BEGIN Page extract

Culture Secretary Nicky Morgan has said she hopes the Football Association will “reconsider” after it allowed a betting company to broadcast FA Cup matches.

It comes more than two years after the governing body said it would end partnerships with gambling firms.

Bet365, which allows football fans to watch play if they place a bet via their app, has been showing matches since the start of last season.

The partnership drew criticism from viewers and campaigners over the weekend when all matches were delayed by a minute to promote the Duke of Cambridge’s mental health charity.

Baroness Morgan tweeted: “This is a contractual matter for the FA & Bet365 but things have moved on since the contract was signed &; I hope they will re-consider.”

The FA announced in July 2017 that it would no longer have a betting partner after terminating a contract with Ladbrokes.

A spokesman said the FA would review the arrangements of its deal with IMG, the third party that sold the rights to Bet365, when the contract expires after the end of next season.

It stressed that the deal with IMG was a pre-existing broadcast deal done before it made its decision in mid-2017 to end its official betting partnership with Ladbrokes.

END Page extract
BEGIN Provided data

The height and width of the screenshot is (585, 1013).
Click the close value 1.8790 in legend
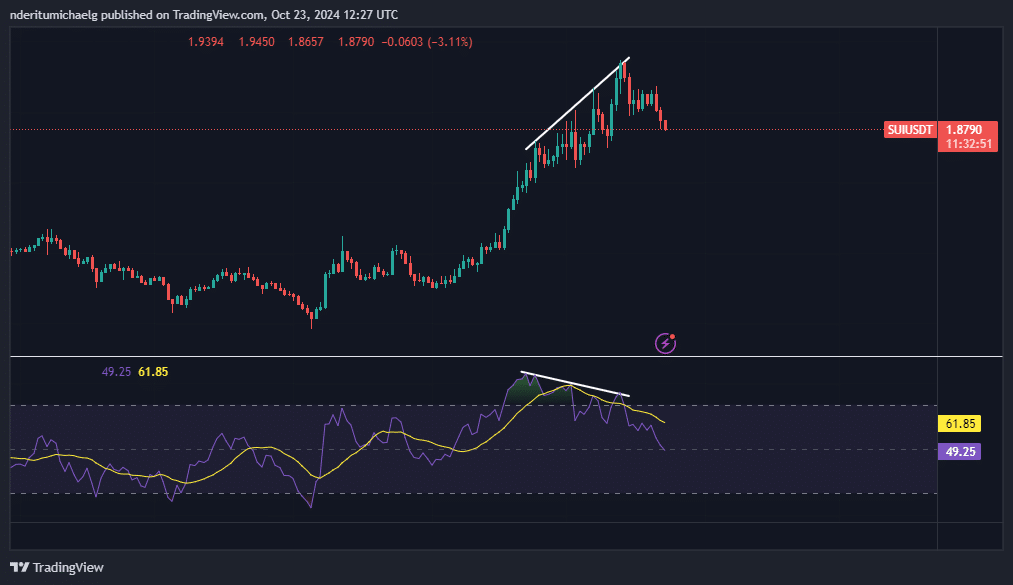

END Provided data

* **Problems and tasks**
- a) According to the article on the FA and Bet365, which third party sold the FA Cup broadcast rights to Bet365?
- b) Continue the article on the FA and Bet365 from its final sentence.

* **The responses**
- a) IMG sold the rights to Bet365.

- b)
The FA said: “The FA agreed a media rights deal with IMG in early 2017, part of which permits them to sell the right to show live footage or clips of FA Cup matches to bookmakers. Bet365 acquired these rights from IMG to use from the start of the 2018-19 season.

“This deal was agreed before we made a clear decision on the FA’s relationship with gambling companies in June 2017 when we ended our partnership with Ladbrokes.

“We will review this element of the media rights sales process ahead of tendering rights to the new cycle from the 2024-25 season onwards. Leagues and clubs continue to govern their own relationships with gambling companies.”

Bet365 said in a statement: “Bet365 does not sponsor the FA or the FA Cup and does not have any direct commercial agreement with the FA.  bet365, along with multiple other operators, has the right to live stream certain FA Cup matches through a long standing media rights deal with IMG.

“There is no obligation on bet365’s customers to place a bet on any FA Cup match to enjoy the live streams at bet365. To do so, customers are simply required to either have a funded bet365 account or to have placed a bet on any event with bet365 in the previous 24 hours. This requirement importantly ensures that all such customers are fully verified to prevent under 18s from accessing the service.

“Bet365 believes that these streaming services provide added value to its customers and enable them to watch FA Cup matches that they might not otherwise have been able to see.”

Last weekend’s third-round matches all signposted the Heads Up campaign, a joint initiative between the FA and the charity Heads Together, spearheaded by William.

All fixtures other than the 10 that kicked off at 3.01pm on Saturday were screened live by Bet365, including Liverpool’s derby against Everton and Arsenal versus Leeds.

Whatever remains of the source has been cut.